There’s an old expression, “to put the cart before the horse,” which I think originated on Brokeback Island.
It’s comparable to two others: “the tail wags the dog” and “throw the baby out with the bathwater.”
Each one describes a type of superstition. Superstition is what happens when you confuse an event — that occurs at the same time as a certain effect — with being the cause of that effect.
For example, we burned some heretic and then the rains came after a long drought. Therefore, we should burn heretics to get rain. QED, muddafugga.
In music, we can confuse having an ideal with repeating the symbols of that ideal.
Really good music is always motivated by an intense conviction. You belief in something, therefore you make music that sings its praises and uses its opposite to illustrate why it is good. I sing a song of food, which is awesome, and doubly awesome after a famine. Makes sense.
At that level, politics and philosophy — and even religion, and personal preference — are part of the same spectrum. That spectrum is the conclusions you’ve reached. These aren’t preferences, like “I like pink.” They’re adaptations. If burning heretics doesn’t make rain come, but everyone around you is still burning heretics to end the drought, you may become an artist motivated by the idea that burning heretics is stupid. Is that politics? Is it philosophy? Common sense? One thing’s for sure: it’s not semi-arbitrary like choosing to get your new laptop in pink and not green. There are consequences to which choice you pick, and because we live in a consistent world, they’re consistent from observation of effect to cause.
But people who preach the symbol blindly have gone about this process backward. Instead of having a viewpoint that drives the music, they’ve gotten superstitious. Having a certain viewpoint is associated with being smart, or making good music, or having an audience, so they adopt it.

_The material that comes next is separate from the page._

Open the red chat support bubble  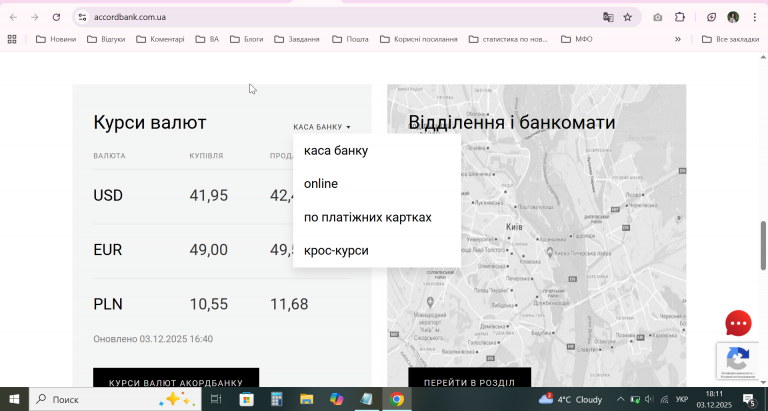pos(738,323)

It’s the same on left and right this way.
For every bad NSBM band out there, and except for a handful (Legion of Doom, Absurd, Burzum, Darkthrone, Veles, Infernum, Graveland) they’re all bad, I can find a bad crustcore, emo or indie band that is just as banal. People don’t see this if they agree with the politics expressed. To them, Infernum is bad and Wolves in the Throne Room is good, and they won’t admit — superstition again — that the only reason is that they agree with one, or feel that being seen to agree makes them look smarter, nicer or sexier. Whatever.
Liking these bands is a social decision, not a political or intellectual one (or even an emotional one). People want to seem smart or extreme for liking this stuff, so they use the band as a symbol of who they are. Nevermind that in the process, the art — which I’ll loosely define as a means of finding appreciation for life through distinguishing what one finds beautiful versus what one doesn’t — loses out to cheerleading for the “correct” side.

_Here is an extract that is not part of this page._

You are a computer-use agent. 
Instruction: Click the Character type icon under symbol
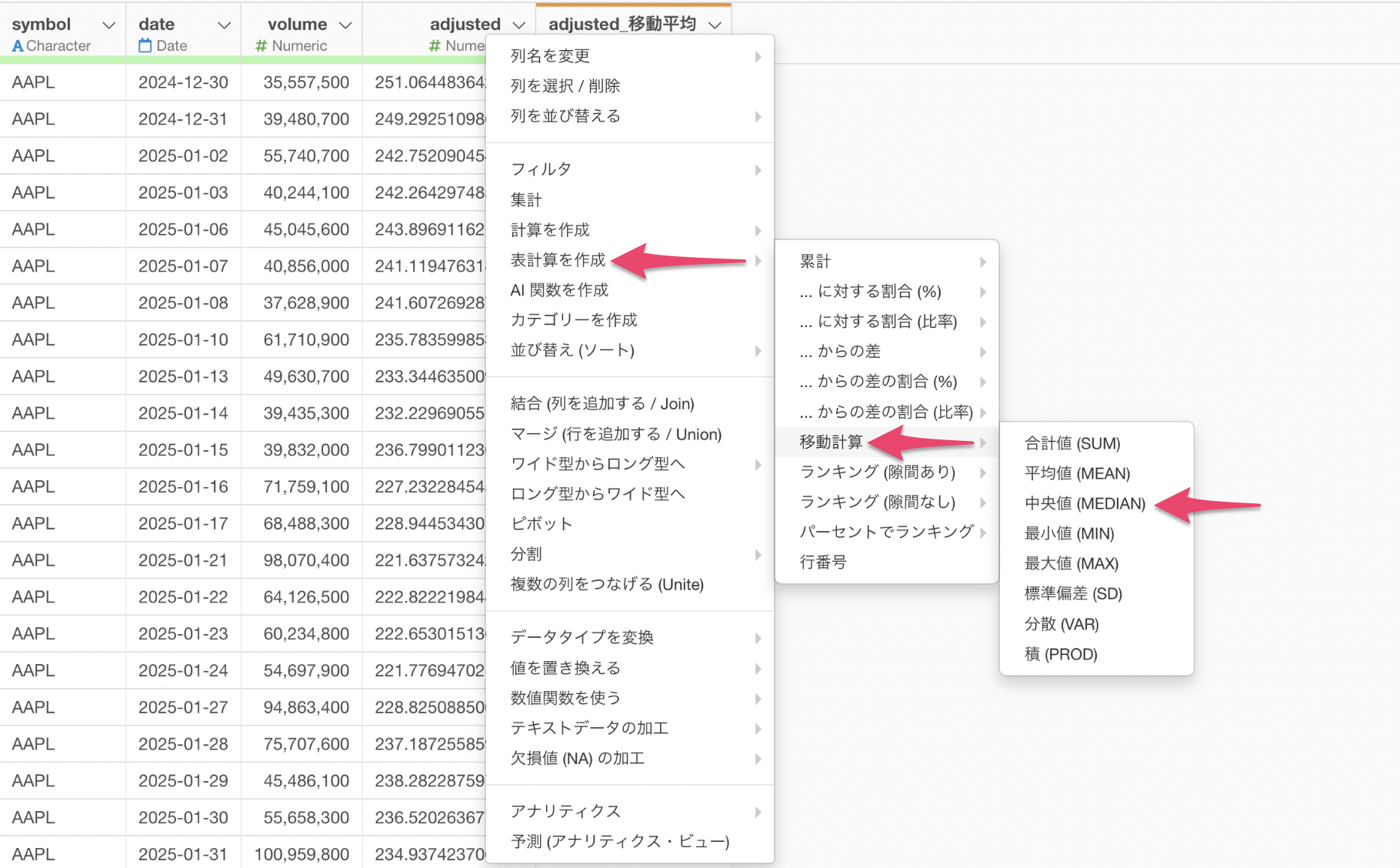click(18, 46)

But with the rise of this hilarious offshoot of black metal-flavored crustcore, which people are calling “RABM” for “Red and Anarchist Black Metal,” we’re seeing again that the same rules apply on both sides of the spectrum. Wolves in the Throne Room = Drudkh, to pick the best of these political bands. Even more, we’re seeing that “unblack metal” (UBM, or Christian black metal) is just as bad. That makes sense since modern populist Christianity is as liberal as secular humanism, just that it argues that God makes the individual sacred, instead of the individual being sacred for “moral reasons” and progressive dogma.
RABM, NSBM and UBM are many heads of the same hydra, which is a deranged mental state that puts the social and symbolic associations of a band before the music. Instead of finding ideas, and making music about them, they find the appearance of ideas and try to use that to convince you to like their droning mundane music. Like all stupid trends, the sooner this one burns, the closer we get to quality music.